The other thing that struck me is that the dragon wasn't a threat because it was a magical beast. The dragon was a threat because it was a magic beast with the tactical advantages of fortifications, mobility, reach, strength, armor, napalm, and intelligence. People go out to get a wizard to fight it, but noone thinks they can't hurt it through mundane means. Just that doing so will be pretty nastilly difficult, and the only way even the wizard can see to defeat it is through suicide bombing. Even the magic is tactical.

But the point is that noone in the movie thinks we're screwed we have to go home. The whole point of the movie is that everyone has to think we're screwed, we have to figure out a way to get unscrewed.

It's also worth noting how much preparation figures into the story as an element of each attempt against the dragon.

The thing I'm looking forward to most about IL is how much it rewards preparation. Cause what it's essentially down is replaced magic items with tactical sense. The two classes we've seen require preparation and the class we've seen that explicitly doesn't, the Berzerker, still requires you to really consider and evaluate the advantage of every blow struck against you. It's the first class where I can actually picture the eye of the hero, the whole heroic cinema trope of the hero getting into the fight and then evaluating each opponent as he prepares not only to make the next move but to recieve it, making sense.
 

Felon

First Post
Mac Callum said:
I imagine that this description could be perfectly adjudicated in IL. Plowing headlong into a crowd of Armigers / Beserkers backed up with Archers would be suicide if they were a high enough level.

That sort of example is based on an assumption that you're assigning no-name rank-and-file schlubs with character classes, which pretty much runs counter to d20 design philosophy.
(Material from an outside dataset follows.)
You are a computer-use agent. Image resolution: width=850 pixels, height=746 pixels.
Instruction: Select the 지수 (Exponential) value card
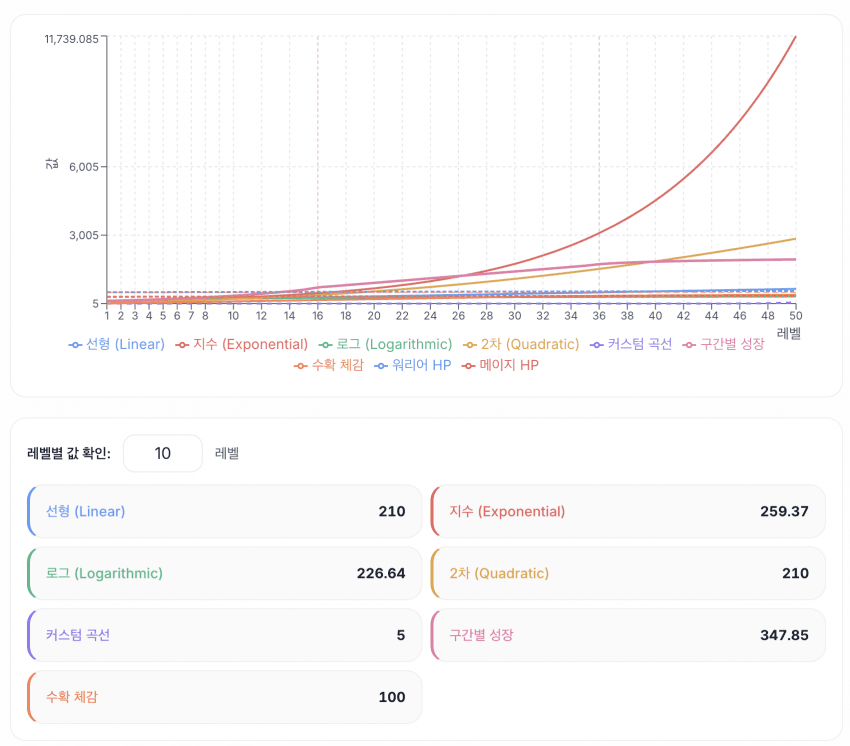coord(628,511)
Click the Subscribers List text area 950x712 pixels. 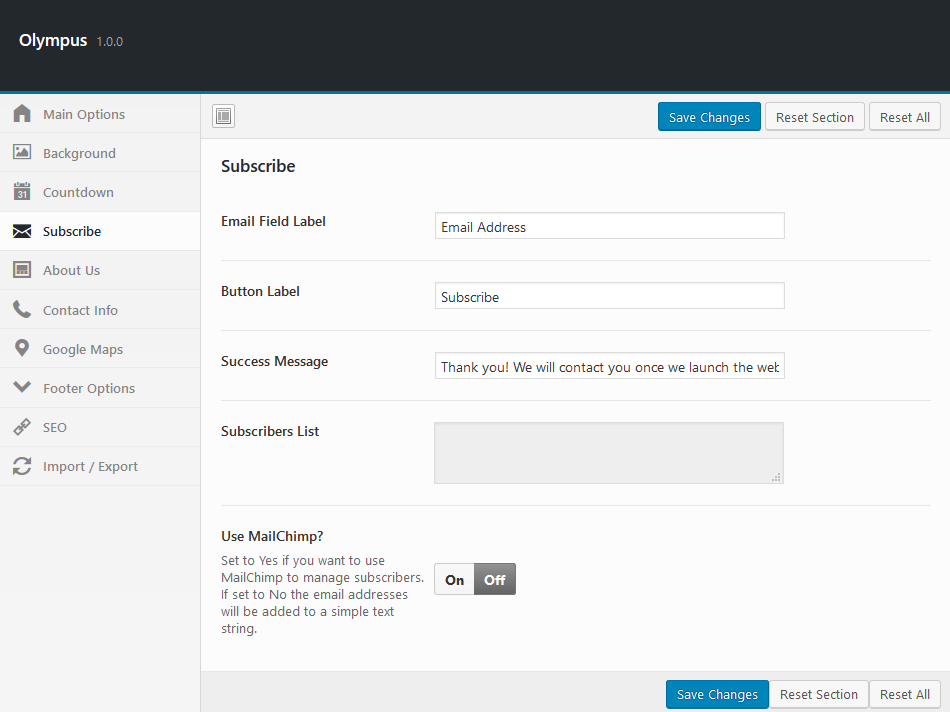[x=608, y=453]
When I say Howard and Leiber's heroes didn't plow casually into hordes of opponents, I didn't mean hordes of equally heroic opponents. Didn't think I needed to clarify that, but there you have it.

By way of example, in "God in the Bowl", Conan has a run-in with a bunch of palace guards. These guys are just schmucks, but they do hold him at bay quite successfully. Conan is particularly wary of the young pup leveling the crossbow at his chest, not so much because of the young pup being some badass archer but rather because of the crossbow's ability to puncture any number of internal organs.
 

buzz

Adventurer
Felon said:
By way of example, in "God in the Bowl", Conan has a run-in with a bunch of palace guards. These guys are just schmucks, but they do hold him at bay quite successfully. Conan is particularly wary of the young pup leveling the crossbow at his chest, not so much because of the young pup being some badass archer but rather because of the crossbow's ability to puncture any number of internal organs.
You can do this in D&D as-is, if the schmuck guards know how to Aid Another and have readied actions. It's maybe not going to be as lethal as GURPS, but them's the breaks. "God in the Bowl" is a pretty early story, too, isn't it? What equivalent level might Conan be in that encounter? Low enough to be wary of a squad of armed guards, maybe?

Things always get sticky when you try and match examples from an author-controls-all medium to RPGs, especially RPGs as gamist as D&D and most d20 RPGs.
 

JoeGKushner

First Post
buzz said:
Things always get sticky when you try and match examples from an author-controls-all medium to RPGs, especially RPGs as gamist as D&D and most d20 RPGs.

Then perbhaps should comparissiosn should be left out entirely? No more X will let you emulate Y because we don't want to get sticky or anything now no?